A former OpenAI employee who said the company had violated copyright laws during work on its ChatGPT chatbot has been found dead, authrotities confirmed this week.
According to CNBC, San Francisco police and the Office of the Chief Medical Examiner confirmed that Suchir Balaji, 26, was found dead inside his Buchanan Street apartment on Nov. 26.
The medical examiner’s office said Balaji had committed suicide and this week police officials said there was “currently, no evidence of foul play.”
However, information that he held was expected to play a key part in lawsuits against the San Francisco-based company.
Silicon Valley reports: Balaji’s death comes three months after he publicly accused OpenAI of violating U.S. copyright law while developing ChatGPT, a generative artificial intelligence program that has become a moneymaking sensation used by hundreds of millions of people across the world.
Its public release in late 2022 spurred a torrent of lawsuits against OpenAI from authors, computer programmers and journalists, who say the company illegally stole their copyrighted material to train its program and elevate its value past $150 billion.
The Mercury News and seven sister news outlets are among several newspapers, including the New York Times, to sue OpenAI in the past year.
In an interview with the New York Times published Oct. 23, Balaji argued OpenAI was harming businesses and entrepreneurs whose data were used to train ChatGPT.
“If you believe what I believe, you have to just leave the company,” he told the outlet, adding that “this is not a sustainable model for the internet ecosystem as a whole.”
Balaji grew up in Cupertino before attending UC Berkeley to study computer science.
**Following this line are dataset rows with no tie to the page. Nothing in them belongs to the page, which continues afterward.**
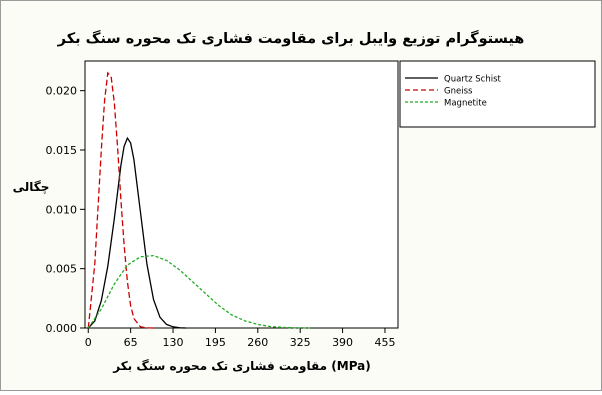  What do you see at coordinates (384, 342) in the screenshot?
I see `x-tick-label: 455` at bounding box center [384, 342].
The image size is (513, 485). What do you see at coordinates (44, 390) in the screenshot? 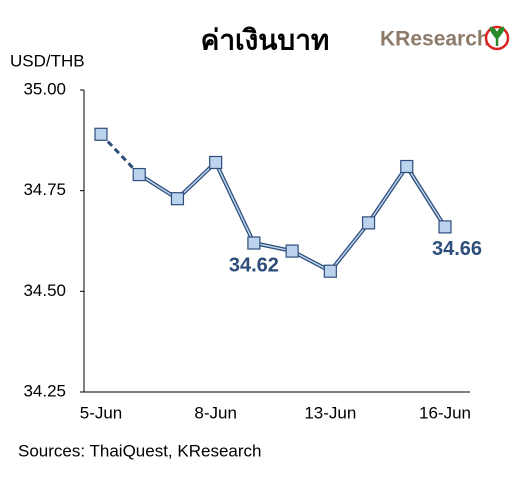
I see `y-tick-label: 34.25` at bounding box center [44, 390].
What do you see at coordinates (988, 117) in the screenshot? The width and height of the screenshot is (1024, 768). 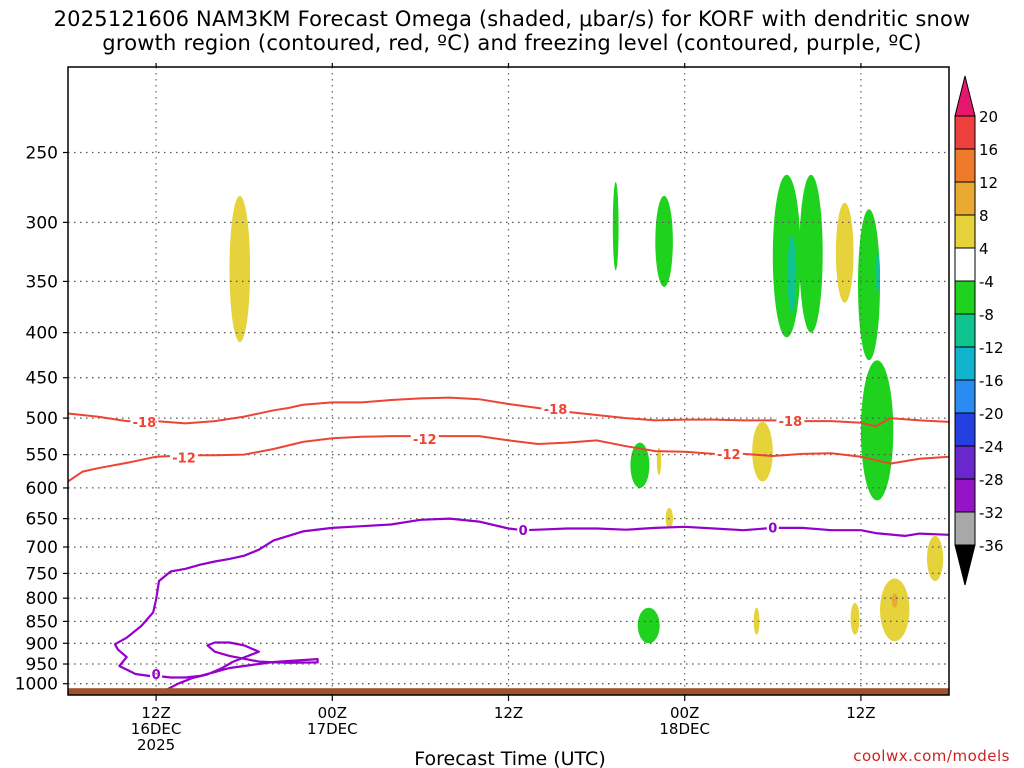 I see `colorbar-tick-label: 20` at bounding box center [988, 117].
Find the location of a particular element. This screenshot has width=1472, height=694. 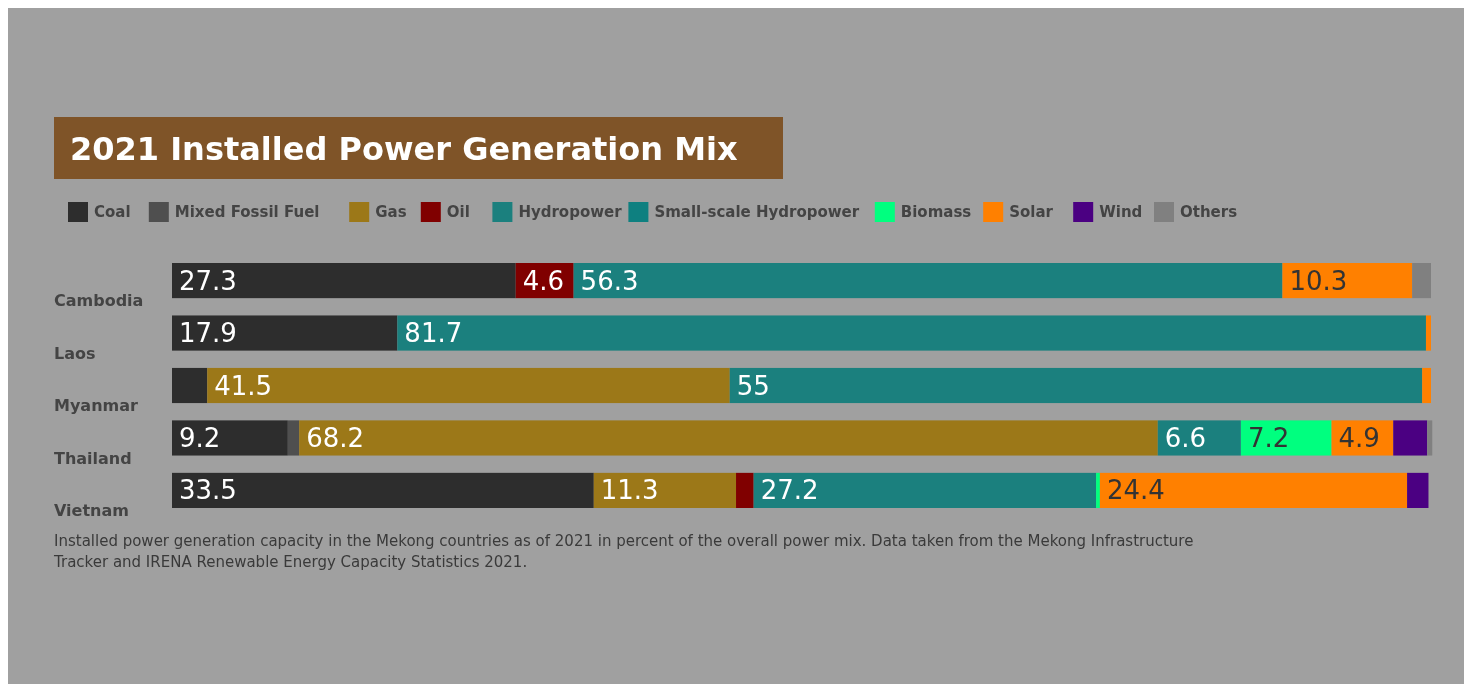

data-label: 68.2 is located at coordinates (336, 438).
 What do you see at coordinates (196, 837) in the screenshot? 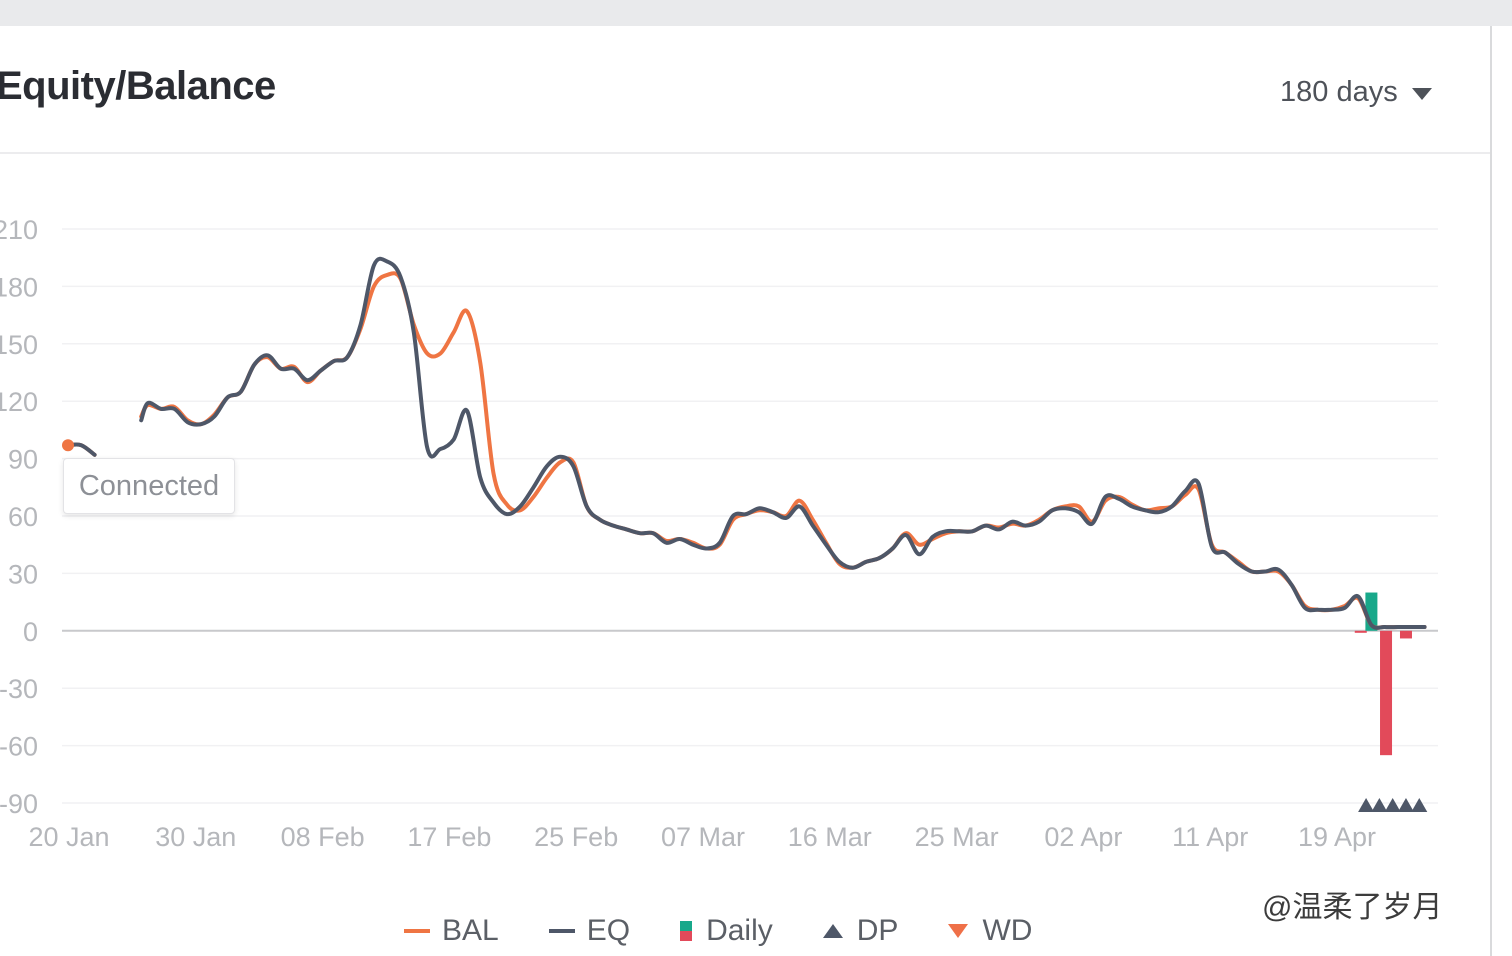
I see `x-tick-label: 30 Jan` at bounding box center [196, 837].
It was then he became a believer in the potential benefits that artificial intelligence could offer society, including its ability to cure diseases and stop aging, the Times reported. “I thought we could invent some kind of scientist that could help solve them,” he told the newspaper.
But his outlook began to sour in 2022, two years after joining OpenAI as a researcher. He grew particularly concerned about his assignment of gathering data from the internet for the company’s GPT-4 program, which analyzed text from nearly the entire internet to train its artificial intelligence program, the news outlet reported.